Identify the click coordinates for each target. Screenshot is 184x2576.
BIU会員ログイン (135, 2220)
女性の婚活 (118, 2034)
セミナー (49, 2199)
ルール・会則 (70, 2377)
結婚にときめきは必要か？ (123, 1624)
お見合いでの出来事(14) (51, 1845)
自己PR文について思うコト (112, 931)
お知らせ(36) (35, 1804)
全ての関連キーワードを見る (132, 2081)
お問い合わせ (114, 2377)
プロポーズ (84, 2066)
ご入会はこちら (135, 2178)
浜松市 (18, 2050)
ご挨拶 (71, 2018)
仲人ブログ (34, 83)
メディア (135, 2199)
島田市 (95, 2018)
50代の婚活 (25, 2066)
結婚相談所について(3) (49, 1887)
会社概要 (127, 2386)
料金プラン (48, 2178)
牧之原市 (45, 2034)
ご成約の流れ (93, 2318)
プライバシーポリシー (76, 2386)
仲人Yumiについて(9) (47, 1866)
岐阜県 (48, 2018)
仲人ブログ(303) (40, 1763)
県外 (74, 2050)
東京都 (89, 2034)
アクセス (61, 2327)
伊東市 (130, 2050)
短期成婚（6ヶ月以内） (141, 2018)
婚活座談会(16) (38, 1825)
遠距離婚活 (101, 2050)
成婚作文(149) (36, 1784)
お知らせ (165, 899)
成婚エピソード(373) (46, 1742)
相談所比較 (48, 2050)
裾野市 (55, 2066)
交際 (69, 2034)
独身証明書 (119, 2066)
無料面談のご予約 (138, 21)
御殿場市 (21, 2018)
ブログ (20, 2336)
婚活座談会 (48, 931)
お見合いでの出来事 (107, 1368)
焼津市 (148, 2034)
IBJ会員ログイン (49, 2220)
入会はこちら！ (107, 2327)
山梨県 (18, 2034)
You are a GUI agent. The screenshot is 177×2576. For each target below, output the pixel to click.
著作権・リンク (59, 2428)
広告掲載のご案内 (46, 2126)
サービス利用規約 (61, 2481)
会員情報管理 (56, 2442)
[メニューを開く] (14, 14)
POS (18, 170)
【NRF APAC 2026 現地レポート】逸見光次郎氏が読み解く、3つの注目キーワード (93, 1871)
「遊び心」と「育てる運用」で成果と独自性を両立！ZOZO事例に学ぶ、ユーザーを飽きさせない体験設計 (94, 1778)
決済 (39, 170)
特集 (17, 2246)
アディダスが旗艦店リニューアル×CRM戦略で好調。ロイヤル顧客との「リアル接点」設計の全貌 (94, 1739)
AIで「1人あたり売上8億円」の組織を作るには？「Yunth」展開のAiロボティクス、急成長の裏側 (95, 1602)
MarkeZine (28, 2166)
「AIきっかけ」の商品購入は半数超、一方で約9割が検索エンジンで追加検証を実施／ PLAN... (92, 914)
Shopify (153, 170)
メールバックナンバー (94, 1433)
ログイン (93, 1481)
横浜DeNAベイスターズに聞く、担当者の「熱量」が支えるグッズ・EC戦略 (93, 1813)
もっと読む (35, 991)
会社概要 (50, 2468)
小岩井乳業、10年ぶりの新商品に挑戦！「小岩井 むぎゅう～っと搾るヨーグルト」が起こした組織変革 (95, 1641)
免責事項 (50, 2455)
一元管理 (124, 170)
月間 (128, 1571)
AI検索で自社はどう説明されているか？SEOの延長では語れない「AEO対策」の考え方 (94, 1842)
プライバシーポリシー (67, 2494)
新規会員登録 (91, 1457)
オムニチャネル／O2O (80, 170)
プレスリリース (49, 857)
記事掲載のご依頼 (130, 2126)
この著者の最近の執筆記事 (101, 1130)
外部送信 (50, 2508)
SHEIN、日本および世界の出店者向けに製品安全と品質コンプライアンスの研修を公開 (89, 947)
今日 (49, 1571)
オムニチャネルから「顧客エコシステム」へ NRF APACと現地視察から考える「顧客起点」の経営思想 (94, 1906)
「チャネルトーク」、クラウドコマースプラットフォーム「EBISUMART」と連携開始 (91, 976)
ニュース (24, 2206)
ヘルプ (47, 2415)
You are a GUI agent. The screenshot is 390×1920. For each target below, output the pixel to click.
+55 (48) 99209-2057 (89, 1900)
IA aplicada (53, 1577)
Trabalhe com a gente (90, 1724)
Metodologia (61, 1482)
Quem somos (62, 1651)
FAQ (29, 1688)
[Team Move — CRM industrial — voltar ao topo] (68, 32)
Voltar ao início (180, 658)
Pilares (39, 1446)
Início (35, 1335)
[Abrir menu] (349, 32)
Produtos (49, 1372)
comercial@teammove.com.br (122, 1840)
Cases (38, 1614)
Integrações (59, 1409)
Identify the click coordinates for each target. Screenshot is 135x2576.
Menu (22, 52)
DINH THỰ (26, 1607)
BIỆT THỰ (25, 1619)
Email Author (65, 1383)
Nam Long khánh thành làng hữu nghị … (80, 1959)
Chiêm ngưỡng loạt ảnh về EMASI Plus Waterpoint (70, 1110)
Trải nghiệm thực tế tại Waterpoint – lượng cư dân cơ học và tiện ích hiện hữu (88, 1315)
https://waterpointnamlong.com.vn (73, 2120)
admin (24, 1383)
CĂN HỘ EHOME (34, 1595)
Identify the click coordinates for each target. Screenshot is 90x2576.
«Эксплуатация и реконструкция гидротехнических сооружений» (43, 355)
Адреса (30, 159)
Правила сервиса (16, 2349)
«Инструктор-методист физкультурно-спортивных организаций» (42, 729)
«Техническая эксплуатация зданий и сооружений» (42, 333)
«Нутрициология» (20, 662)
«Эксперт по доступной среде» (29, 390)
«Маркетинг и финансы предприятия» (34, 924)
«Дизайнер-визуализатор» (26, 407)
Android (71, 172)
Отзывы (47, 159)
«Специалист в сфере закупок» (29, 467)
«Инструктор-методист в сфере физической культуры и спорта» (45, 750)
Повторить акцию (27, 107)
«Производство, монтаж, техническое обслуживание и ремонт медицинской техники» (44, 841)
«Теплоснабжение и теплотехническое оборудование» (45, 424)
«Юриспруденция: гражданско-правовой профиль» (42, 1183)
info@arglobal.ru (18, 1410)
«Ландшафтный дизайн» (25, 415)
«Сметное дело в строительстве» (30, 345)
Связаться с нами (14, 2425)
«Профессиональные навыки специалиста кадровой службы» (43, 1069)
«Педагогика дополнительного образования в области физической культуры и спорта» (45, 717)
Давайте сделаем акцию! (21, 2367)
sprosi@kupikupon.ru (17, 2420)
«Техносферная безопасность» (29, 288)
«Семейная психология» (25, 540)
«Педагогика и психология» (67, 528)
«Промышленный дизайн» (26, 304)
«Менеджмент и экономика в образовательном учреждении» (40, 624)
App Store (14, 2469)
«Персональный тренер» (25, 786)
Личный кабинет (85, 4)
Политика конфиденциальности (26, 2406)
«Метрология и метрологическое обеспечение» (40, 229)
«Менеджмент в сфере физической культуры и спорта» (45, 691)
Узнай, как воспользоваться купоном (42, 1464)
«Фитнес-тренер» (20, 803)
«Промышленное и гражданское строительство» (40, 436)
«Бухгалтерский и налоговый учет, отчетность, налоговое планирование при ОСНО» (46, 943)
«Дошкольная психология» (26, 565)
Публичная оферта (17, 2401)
══════════
Task directions — Tally how many lines of the data include the word "target". Write the number and nothing else.

Solution — 5